Email behaviour is configured through the EMAIL dictionary in your settings module (settings.py):

# settings.py
EMAIL = {
    # ── SMTP connection ───────────────────────────────────────────
    "host": "smtp.example.com",        # SMTP server hostname (default: "localhost")
    "port": 587,                        # SMTP port (default: 25)
    "username": "apikey",               # SMTP auth username (optional)
    "password": "SG.xxxx",             # SMTP auth password (optional)
    "use_tls": True,                    # STARTTLS after connect (default: False)
    "use_ssl": False,                   # Implicit TLS / SMTPS (default: False)
    "timeout": 10,                      # Connection timeout in seconds (default: 10)

    # ── Sender ────────────────────────────────────────────────────
    "default_sender": "noreply@example.com",  # Fallback From address
    # "from" is accepted as an alias for "default_sender"

    # ── Backend ───────────────────────────────────────────────────
    "backend": "SMTPBackend",           # "SMTPBackend" (default) or "ConsoleBackend"

    # ── Error handling ────────────────────────────────────────────
    "fail_silently": False,             # Swallow send errors (default: False)
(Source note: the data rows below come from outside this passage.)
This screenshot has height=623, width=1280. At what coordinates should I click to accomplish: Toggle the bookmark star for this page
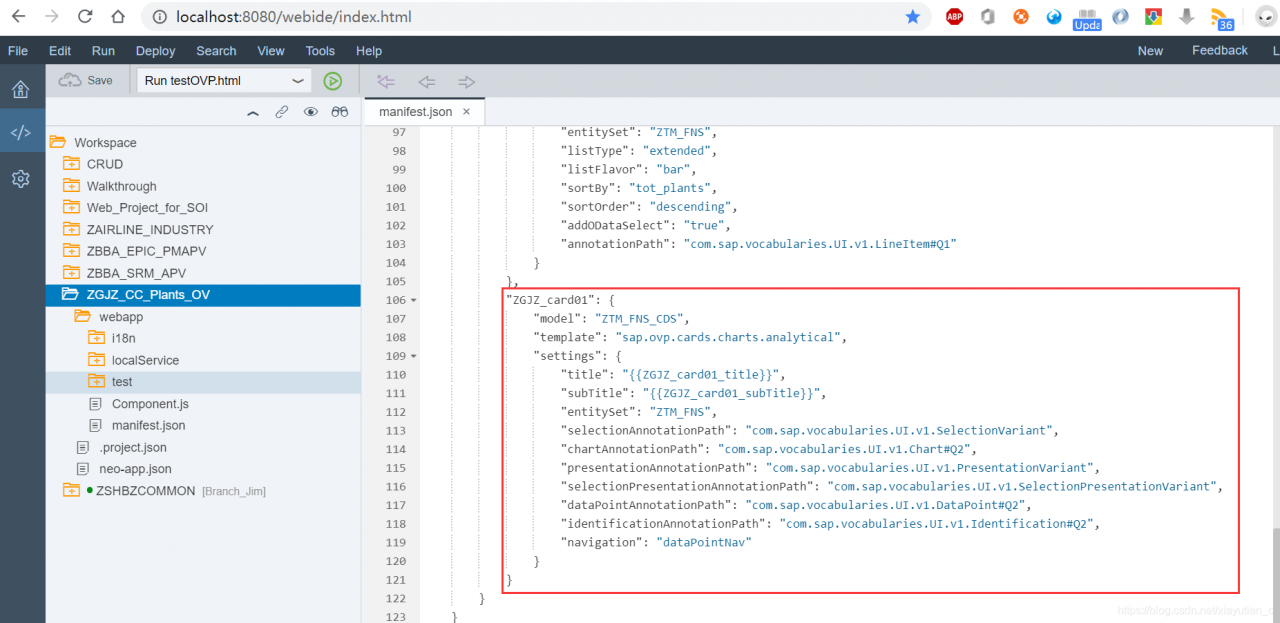[912, 17]
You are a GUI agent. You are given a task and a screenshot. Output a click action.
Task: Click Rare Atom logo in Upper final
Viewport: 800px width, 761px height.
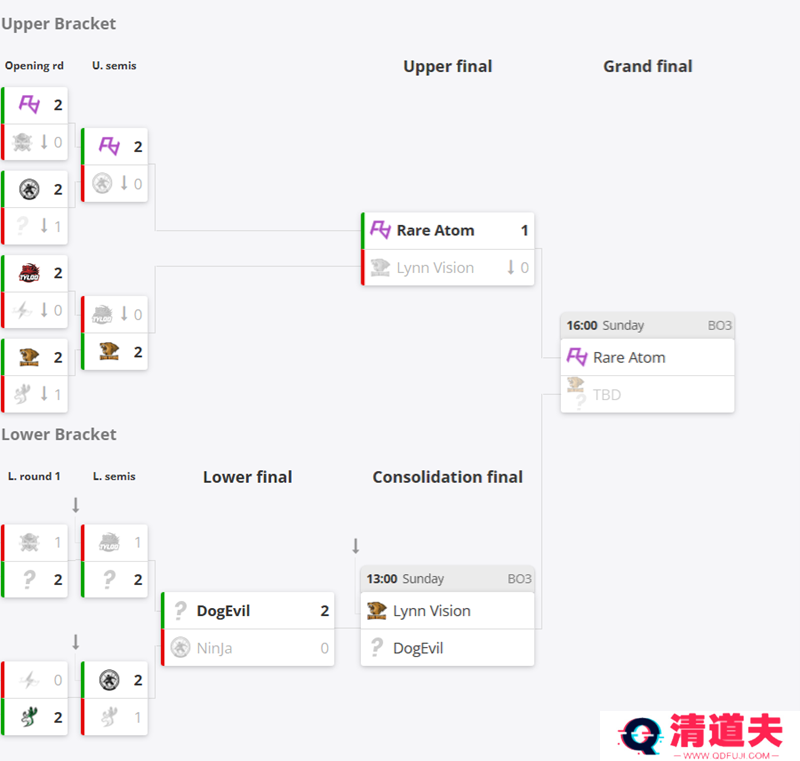pos(380,230)
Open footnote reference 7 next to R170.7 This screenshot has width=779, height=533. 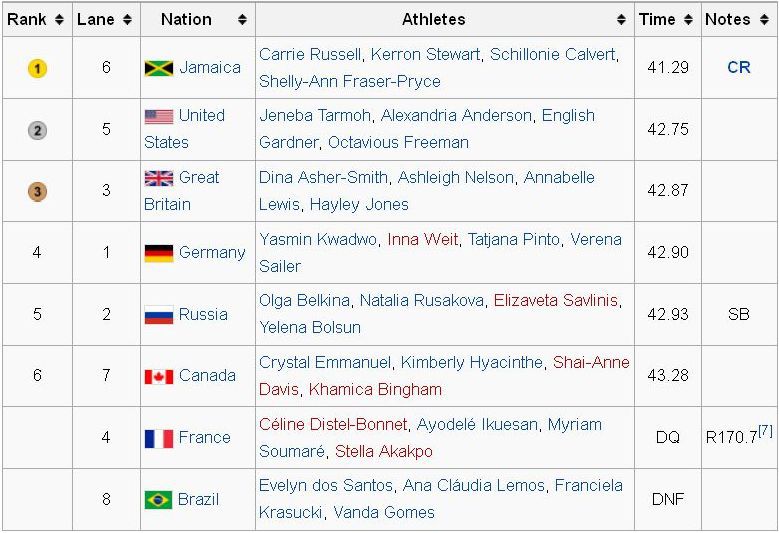765,431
    # ── Background delivery ───────────────────────────────────────
    "background": None,      # True / False / None (auto-detect)
}
EMAIL keys reference

Key

Default

Description

host

"localhost"

SMTP server hostname.

port

25

SMTP server port. Use 587 for STARTTLS or 465 for implicit TLS.

username

""

SMTP authentication username. Also accepts the alias user.

password

None

SMTP authentication password.

use_tls

False

Issue a STARTTLS command after connecting. Mutually exclusive with use_ssl.

use_ssl

False

Connect using implicit TLS (SMTP_SSL).

timeout

10

Socket timeout in seconds.

default_sender

"noreply@example.com"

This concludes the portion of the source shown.